Taller, faster, bigger, smarter… it’s human nature to want to be the best, and the purpose of the competition is to prove who – or what – is the crème de la crème of any given challenge or activity.
For some time now, the spirit of competition has been applied to many ‘challenges’ between humans and machines. Aside from their entertainment and curiosity value, one of the benefits of such challenges is that they help to measure the evolution of new technologies, bringing them to a level of maturity whereby they can eventually be applied to everyday applications to make life easier or more productive for us all.
By way of example, many of us now use speech as the primary interface to the personal assistants built into the devices we use day to day, ranging from our mobile phones to our car infotainment systems and smart speakers at home. While speech technology has a long history, it reached a perception landmark in 2011, when IBM’s Watson – a question-answering computer system capable of answering questions posed in natural language – ‘appeared’ on the quiz show Jeopardy! It was a very public display of the progress that had been achieved in natural language processing, which is what makes it so easy to ‘talk to’ and ‘command’ the speech-based devices and services we all use daily.
One of the most exciting examples of technological progress to manifest itself recently, came in the form of Alibaba securing first place in the latest global VQA (Visual Question Answering) Leaderboard. The annual challenge, which has been organised since 2015 by the worldwide leading visual conference – CVPR – attracts the greatest minds from global players including Facebook, Microsoft and Stanford University. In the task, an image is presented and a related natural language question is asked, to which participants are asked to provide an accurate natural language answer.
This was a significant event, which was followed by another more significant milestone, as Alibaba’s system marked the first time that a machine has outperformed humans in understanding images for answering text questions. The algorithm recorded an 81.26% accuracy rate in answering questions related to images, compared to humans’ performance of 80.83% (in the test-standard part). To give you an idea of the scale of this achievement, this year the challenge contained more than 250,000 images and 1.1 million questions.

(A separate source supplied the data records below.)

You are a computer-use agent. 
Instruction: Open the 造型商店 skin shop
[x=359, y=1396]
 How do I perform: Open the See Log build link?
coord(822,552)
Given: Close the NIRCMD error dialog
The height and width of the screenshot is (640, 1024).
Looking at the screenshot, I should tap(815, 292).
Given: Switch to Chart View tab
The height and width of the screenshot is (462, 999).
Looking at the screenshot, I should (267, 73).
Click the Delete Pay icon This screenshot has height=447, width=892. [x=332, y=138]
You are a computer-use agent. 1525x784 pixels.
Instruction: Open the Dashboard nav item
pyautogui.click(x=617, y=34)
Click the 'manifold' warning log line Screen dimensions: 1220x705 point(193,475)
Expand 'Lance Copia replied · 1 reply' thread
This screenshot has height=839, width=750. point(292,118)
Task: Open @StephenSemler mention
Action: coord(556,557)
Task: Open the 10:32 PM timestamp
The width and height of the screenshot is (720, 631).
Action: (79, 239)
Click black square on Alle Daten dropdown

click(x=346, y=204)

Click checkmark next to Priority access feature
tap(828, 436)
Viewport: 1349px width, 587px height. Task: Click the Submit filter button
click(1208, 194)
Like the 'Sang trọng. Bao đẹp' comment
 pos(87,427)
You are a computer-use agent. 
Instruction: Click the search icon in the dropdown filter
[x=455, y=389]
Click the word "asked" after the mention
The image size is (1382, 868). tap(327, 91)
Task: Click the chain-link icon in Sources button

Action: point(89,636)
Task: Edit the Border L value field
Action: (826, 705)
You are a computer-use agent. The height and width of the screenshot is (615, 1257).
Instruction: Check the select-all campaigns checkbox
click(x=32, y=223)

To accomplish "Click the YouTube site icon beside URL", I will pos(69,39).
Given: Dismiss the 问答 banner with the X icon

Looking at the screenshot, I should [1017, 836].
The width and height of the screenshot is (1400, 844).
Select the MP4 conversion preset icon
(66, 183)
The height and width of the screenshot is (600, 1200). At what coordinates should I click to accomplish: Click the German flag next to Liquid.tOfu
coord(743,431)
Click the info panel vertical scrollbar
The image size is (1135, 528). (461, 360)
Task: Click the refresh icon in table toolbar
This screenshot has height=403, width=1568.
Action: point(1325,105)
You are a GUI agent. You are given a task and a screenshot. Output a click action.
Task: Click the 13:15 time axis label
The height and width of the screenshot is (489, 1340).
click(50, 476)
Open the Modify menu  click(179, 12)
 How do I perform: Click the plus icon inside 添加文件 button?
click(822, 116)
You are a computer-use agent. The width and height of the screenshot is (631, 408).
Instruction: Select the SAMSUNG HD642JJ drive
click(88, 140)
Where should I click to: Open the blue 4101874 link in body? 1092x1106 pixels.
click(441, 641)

The breakthrough of machine intelligence in answering image-related questions was made possible thanks to the innovative algorithm design. By leveraging proprietary technologies – including diverse visual representations, multimodal pre-trained language models, adaptive cross-modal semantic fusion, and alignment technology – the Alibaba team was able to make significant progress not only in analysing the images and understanding the intent of the questions but also in answering them with proper reasoning while expressing it in a human-like conversational style.
What makes this especially exciting is that this technology has already been widely applied across a number of applications to make them even more user-friendly. For example, it already features the intelligent chatbot, Alime Shop Assistant, which is used by tens of thousands of merchants across retail platforms, adding extra convenience and value to the user experience.
The ‘win’ is another significant milestone in machine intelligence, which underscores the continuous efforts being made in driving the research and development in related AI fields. It also gives us an opportunity to celebrate the advantages advanced AI brings to humans; when machines are ‘smart’, they can be used to assist us in our daily work and life, enabling people to focus on the creative tasks that they are best at, while the machines focus on the less interesting, more repetitive tasks.
To that end, VQA can be used across a wide range of areas, such as searching for products on e-commerce sites, for supporting the analysis of medical images for initial disease diagnosis, as well as for ‘smart’ driving; the auto AI assistant can offer basic analysis of photos captured by the in-car camera. All of those are scenarios where VQA is working to make life better for people personally and professionally.
The desire to be taller, faster, bigger, smarter will never leave us. But in the meantime, we should all reflect on the technological progress that has been made that makes our day-to-day lives easier… and much of it has been forged through the spirit of man vs machine competition.